We’re approaching a news desert in the San Francisco Bay Area. This little-noticed story ran in Monday’s edition in the San Francisco Examiner, which is now online-only four days per week. Paper editions run Wednesday, Thursday and Sunday only. Please support local news! If you prefer paper media, please consume it without guilt, recycle (obviously) and spread the word — papers make more off of ads that run in print.
Now, to our story — five long-time tenants, “which includes three drag queens, a gay man and a straight woman, scoffed at the owners’ $50,000 offer, split amongst the five tenants, to vacate their homes under threat of the Ellis Act, which allows California landlords wishing to exit the rental market to evict residential tenants.”
“I go to work every day in drag,” said Fredy Miranda, who for 30 years has managed Divas SF, a transgender bar located in the Tenderloin District, and goes by the drag name ‘Alexis.’ Miranda lives alone in one of three units in the building.
The five tenants fought an attempted eviction in 2014. But the owners moved in and the landlord has obstructed them from gathering in the yard the way they used to. The tenants “contend that the eviction was motivated by the owners’ disapproval of their lifestyles, rather than an earnest desire to retire as landlords.”
According to Miranda, troubles began shortly after Wan and Keller took over the building in 2014. Two gay men living in a top floor apartment were displaced, and Wan and Keller briefly rented out the apartment for some $5,000 per month before moving into the unit themselves in 2015, he said.
A previous eviction attempt was made against Richard Padilla (a.k.a. Renita Valdez), Donald Branchflower (a.k.a. Logos Branchflower), William Carmichael (a.k.a. Lucille Carmichael), and Padilla’s niece, Jennifer Emperador, who occupy the unit above Miranda’s.
In October 2014, Wan and Keller filed for an owner move-in eviction at that unit, which was later dismissed after the tenants fought back.

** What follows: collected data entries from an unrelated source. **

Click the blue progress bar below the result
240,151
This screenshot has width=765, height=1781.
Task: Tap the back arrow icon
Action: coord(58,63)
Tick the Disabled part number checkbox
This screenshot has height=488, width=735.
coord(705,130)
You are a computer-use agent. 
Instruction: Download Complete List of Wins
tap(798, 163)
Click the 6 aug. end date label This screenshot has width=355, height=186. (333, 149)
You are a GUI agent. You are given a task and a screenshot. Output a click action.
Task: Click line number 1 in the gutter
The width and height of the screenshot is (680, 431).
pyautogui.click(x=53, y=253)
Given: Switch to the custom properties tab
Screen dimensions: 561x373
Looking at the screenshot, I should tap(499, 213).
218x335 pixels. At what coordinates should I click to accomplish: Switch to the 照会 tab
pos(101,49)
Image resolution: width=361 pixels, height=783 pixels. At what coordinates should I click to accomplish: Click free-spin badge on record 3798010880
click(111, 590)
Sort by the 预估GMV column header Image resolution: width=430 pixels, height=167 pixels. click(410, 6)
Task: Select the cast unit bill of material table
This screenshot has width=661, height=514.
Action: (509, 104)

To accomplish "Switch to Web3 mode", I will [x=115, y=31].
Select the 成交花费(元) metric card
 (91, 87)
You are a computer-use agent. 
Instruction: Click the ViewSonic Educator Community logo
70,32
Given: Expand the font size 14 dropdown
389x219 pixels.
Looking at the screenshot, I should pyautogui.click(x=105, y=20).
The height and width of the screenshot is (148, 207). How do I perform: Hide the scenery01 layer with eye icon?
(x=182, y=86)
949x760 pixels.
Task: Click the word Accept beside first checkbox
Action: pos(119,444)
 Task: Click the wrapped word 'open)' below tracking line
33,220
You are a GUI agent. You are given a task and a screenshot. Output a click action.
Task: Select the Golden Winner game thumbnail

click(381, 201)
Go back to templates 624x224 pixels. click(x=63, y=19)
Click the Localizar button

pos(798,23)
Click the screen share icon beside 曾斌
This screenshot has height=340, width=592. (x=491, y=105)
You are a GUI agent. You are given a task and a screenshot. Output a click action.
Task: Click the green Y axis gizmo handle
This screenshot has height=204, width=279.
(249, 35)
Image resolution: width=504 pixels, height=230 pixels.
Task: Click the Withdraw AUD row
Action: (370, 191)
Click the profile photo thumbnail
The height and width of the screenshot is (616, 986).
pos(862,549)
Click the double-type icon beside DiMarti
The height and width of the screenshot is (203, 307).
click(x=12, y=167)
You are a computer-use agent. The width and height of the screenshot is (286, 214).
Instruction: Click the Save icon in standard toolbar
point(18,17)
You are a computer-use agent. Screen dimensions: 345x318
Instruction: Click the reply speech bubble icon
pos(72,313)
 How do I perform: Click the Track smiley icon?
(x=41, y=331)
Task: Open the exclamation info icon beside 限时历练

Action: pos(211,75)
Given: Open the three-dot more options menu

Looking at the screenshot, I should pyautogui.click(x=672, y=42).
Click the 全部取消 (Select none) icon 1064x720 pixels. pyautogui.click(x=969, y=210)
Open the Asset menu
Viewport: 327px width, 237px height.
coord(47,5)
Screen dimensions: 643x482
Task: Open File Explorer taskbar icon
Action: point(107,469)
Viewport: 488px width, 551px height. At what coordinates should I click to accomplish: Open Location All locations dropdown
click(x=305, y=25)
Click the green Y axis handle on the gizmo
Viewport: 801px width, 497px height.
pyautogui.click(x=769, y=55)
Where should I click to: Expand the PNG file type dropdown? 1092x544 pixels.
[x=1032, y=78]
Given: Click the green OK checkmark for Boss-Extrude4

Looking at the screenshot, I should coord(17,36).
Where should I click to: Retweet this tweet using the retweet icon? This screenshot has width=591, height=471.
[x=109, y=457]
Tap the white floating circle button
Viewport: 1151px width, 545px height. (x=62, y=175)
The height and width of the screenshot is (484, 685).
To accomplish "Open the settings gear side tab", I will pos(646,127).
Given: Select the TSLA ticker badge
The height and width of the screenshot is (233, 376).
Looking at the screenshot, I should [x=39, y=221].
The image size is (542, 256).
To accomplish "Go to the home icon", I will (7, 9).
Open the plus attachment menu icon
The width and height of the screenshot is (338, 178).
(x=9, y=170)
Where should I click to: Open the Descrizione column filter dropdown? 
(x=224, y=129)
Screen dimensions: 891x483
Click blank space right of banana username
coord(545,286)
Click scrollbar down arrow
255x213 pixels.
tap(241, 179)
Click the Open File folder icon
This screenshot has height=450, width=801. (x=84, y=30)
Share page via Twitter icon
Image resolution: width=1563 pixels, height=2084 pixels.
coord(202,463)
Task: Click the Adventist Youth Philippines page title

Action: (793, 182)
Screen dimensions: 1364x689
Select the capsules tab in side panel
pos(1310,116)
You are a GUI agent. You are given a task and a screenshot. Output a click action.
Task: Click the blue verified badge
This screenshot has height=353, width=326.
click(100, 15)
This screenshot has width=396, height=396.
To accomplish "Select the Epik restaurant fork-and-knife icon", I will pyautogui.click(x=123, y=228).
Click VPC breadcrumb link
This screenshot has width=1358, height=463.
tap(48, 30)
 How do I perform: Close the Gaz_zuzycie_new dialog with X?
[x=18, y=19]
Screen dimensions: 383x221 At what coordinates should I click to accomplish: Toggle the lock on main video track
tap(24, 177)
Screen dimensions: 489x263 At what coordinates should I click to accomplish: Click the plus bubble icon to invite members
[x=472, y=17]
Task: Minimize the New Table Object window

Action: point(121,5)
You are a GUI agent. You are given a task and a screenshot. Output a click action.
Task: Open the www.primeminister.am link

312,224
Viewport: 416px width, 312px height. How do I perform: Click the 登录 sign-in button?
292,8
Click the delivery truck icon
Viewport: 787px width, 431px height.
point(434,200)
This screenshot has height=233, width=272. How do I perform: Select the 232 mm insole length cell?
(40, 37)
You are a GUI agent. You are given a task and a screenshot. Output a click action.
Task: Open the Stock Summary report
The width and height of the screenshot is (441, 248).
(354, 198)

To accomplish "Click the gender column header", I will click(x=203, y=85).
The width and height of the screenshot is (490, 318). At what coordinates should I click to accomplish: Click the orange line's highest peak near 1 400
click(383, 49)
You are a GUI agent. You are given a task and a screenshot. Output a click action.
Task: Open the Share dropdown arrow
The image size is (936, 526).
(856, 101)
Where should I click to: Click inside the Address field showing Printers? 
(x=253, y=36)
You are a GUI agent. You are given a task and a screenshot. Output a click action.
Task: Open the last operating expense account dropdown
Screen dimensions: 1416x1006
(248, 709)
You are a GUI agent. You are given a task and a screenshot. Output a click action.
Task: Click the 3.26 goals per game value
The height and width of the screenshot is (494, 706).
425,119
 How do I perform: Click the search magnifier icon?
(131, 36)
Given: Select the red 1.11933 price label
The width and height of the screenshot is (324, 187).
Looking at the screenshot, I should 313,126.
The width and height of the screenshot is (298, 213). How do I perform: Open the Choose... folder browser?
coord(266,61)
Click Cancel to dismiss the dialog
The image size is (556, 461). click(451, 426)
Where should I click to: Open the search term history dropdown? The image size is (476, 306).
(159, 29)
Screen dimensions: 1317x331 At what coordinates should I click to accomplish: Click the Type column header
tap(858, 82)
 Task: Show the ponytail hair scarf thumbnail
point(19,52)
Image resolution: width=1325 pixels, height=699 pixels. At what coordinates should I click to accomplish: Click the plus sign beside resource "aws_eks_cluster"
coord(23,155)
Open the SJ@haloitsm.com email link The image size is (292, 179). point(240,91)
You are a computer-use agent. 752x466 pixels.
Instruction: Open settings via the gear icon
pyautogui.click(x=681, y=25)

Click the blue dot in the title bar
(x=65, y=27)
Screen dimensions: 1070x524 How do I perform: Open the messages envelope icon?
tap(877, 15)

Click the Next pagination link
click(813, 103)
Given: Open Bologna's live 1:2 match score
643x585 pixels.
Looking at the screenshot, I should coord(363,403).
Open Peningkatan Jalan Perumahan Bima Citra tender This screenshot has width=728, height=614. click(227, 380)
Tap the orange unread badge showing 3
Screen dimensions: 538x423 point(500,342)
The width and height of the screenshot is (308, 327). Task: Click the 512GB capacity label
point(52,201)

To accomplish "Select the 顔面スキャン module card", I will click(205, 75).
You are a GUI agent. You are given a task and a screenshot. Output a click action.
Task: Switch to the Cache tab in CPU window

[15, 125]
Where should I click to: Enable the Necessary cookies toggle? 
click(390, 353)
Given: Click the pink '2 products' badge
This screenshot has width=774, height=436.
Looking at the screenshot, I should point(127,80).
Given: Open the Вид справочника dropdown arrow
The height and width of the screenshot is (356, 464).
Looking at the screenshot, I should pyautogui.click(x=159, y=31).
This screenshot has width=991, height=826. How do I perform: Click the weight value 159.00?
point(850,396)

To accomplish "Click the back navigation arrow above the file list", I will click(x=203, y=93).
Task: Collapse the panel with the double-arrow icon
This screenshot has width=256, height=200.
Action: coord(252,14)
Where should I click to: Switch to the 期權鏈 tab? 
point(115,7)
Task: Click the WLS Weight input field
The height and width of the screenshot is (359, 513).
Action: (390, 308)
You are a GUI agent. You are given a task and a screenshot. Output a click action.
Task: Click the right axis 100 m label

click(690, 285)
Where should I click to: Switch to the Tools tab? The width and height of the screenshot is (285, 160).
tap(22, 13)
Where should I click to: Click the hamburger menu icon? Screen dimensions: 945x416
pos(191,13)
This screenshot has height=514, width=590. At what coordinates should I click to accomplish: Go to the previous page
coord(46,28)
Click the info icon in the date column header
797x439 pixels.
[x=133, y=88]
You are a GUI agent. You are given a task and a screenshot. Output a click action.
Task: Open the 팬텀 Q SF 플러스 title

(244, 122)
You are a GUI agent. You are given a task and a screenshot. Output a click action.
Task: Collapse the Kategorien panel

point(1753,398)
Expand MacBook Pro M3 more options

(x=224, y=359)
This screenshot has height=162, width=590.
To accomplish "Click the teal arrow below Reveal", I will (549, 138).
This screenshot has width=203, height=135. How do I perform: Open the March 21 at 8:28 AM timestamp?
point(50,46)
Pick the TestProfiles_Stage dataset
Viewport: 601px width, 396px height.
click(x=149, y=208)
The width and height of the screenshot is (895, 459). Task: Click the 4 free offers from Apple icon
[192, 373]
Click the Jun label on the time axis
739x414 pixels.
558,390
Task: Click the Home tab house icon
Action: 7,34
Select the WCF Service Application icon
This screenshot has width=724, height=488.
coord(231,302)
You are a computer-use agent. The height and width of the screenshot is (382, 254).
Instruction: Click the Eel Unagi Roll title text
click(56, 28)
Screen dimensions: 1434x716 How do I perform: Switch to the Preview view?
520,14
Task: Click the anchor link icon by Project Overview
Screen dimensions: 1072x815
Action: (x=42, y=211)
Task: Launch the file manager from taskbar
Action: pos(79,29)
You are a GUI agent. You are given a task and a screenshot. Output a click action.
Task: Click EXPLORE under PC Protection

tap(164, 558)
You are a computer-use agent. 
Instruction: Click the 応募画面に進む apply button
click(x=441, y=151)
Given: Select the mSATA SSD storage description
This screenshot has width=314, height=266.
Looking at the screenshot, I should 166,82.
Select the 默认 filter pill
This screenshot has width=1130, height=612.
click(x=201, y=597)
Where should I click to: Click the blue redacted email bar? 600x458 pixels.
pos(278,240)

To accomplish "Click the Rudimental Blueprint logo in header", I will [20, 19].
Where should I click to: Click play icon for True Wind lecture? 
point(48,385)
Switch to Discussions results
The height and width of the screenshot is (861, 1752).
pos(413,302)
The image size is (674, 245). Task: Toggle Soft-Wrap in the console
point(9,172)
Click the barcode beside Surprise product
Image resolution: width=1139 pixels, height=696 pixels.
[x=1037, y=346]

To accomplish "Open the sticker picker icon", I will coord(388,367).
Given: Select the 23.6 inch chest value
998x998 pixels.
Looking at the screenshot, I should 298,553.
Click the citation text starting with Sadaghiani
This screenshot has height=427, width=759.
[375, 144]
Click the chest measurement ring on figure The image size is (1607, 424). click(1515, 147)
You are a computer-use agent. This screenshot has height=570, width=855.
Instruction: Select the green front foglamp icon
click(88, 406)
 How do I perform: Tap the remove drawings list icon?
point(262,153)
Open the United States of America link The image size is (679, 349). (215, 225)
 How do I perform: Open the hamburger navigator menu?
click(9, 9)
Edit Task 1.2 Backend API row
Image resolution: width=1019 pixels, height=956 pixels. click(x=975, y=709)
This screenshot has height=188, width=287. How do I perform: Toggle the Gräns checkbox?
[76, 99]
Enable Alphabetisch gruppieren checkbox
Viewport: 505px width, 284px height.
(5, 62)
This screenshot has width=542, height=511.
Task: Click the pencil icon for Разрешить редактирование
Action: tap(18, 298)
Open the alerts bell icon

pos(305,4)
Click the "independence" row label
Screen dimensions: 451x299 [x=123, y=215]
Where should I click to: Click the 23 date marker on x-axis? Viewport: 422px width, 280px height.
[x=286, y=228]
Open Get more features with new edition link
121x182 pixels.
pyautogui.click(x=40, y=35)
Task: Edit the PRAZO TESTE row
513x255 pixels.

Once under the same roof, tensions escalated between the tenants and their landlords.
Read the full story at the Examiner. More on this at 48hills.org.
There is a small minute chance that through a “small sites” program through the city, the tenants or the city could purchase the property and the tenants would not have to move.
With the help of their supporters, the tenants are currently exploring The City’s small sites acquisition program in the hope that purchasing their building will resolve their impending eviction.
I moved back to the city in 2014, just before the market really “woke up” and real estate prices starting going crazy again. What’s so vexing is, $10,000 sounds like a lot to pick up and move over to say, Oakland, but Oakland apartments are much more expensive now than they were even eight years ago. This apparently is happening all across the country and in Canada. Wealthy speculators, in our hyper-connected world, can search and find property in global hot spots to buy and drive up living expenses.
I always think stuff like eviction only happens to people on the outer outer edges. But the edges are thick and there are more of them all the time. Without a robust news media we just don’t hear about them, and people are shy about making their plight known.
What is happening to our world, or rather, what can be done about this?